Jeb Bush has gotten in hot water lately for using the term "anchor babies" to refer to children born in the US to immigrant parents. After all, the term plays to the anti-immigrant wing of the party Donald Trump has mobilized — not the welcoming, pro-Latino wing that Bush is desperately hoping wins out by the end of the primary. (Heck, in 2012 a Hispanic Republican group Bush co-chaired issued a memo urging Republicans not to use the term.)
Now Bush is trying to backtrack: When he talked about "anchor babies," he says, he wasn't referring to Latinos — he was referring to Asians.
Bush is probably referring to "birth tourism"

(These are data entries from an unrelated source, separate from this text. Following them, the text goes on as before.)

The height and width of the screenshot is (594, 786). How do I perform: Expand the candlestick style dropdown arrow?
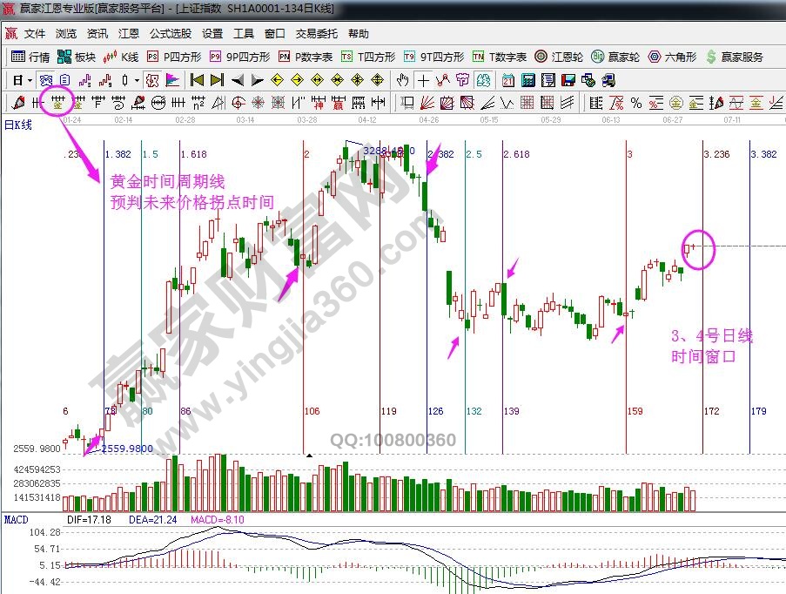pyautogui.click(x=136, y=80)
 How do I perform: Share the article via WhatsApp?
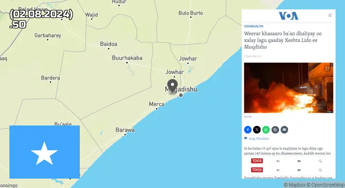[266, 130]
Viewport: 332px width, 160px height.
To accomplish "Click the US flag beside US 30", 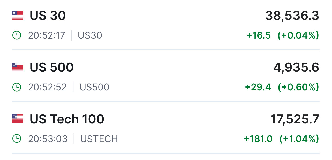I will pos(18,16).
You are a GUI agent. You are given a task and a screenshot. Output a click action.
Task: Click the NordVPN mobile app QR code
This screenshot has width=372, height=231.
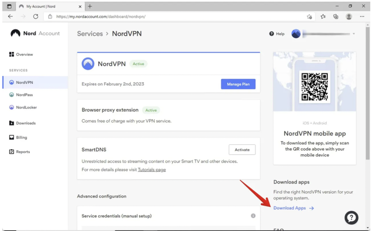pyautogui.click(x=315, y=87)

The clarification might sound totally nonsensical: "Oh, I meant to offend these people!" But the term "anchor baby" itself aside, there is an actual policy reality here.
There are pregnant women who come to the US for the purpose of giving birth to their children on US soil. It's called "birth tourism." And it's most popular, as far as we can tell, among parents-to-be from China.
Birth tourism isn't new, but it appears to be growing. According to one industry estimate, in 2014, 60,000 children were born in the US to Chinese "birth tourist" parents.
It isn't illegal to give birth on a tourist visa, but it's illegal to lie to an official about why you want the visa — and the US is now questioning at least some Chinese women who might be pregnant at embassies and at customs, in an attempt to either suss out the truth or force them to lie. The government is also cracking down stateside on "maternity hotels."
But "birth tourism" is a totally different problem from unauthorized immigration
From a policy perspective, what Bush appears to be referring to when he talks about "anchor babies" is totally different from what Donald Trump or another immigration-hawk candidate might say. The problem with birth tourism is abuse of legal visas, not people without legal status.
And the birth tourists themselves don't intend to stay in the US after their children are born — they just want their US-born, China-raised children to have the option of going to college in the United States without needing to get a student visa, or of moving to the States if that becomes more appealing than staying in China.
When most people talk about the problems with "anchor babies," on the other hand, they're talking about unauthorized immigrant parents using their children as "anchors" to stay in the US, because the children will be eligible for (some) welfare benefits and can eventually (after they turn 21, and if their parents can get some bans waived) sponsor their parents for green cards. It's not at all clear how much having a US-born child induces an unauthorized immigrant to stay in the US — most unauthorized immigrants are pretty settled at that point, after all — though it definitely makes it a little harder to get deported (especially under the Obama administration). But there is no evidence that unauthorized immigrants come to the US with the goal of bearing a US-citizen child, let alone that pregnant immigrants are crossing the border illegally in order to give birth.
So Bush is trying to have it both ways here. He's trying to use the phrase "anchor babies" to reassure the base that Donald Trump isn't the only one who knows the downsides of birthright citizenship. But he's trying to tie it to a policy issue that actually does exist, rather than one that (to all appearances) does not.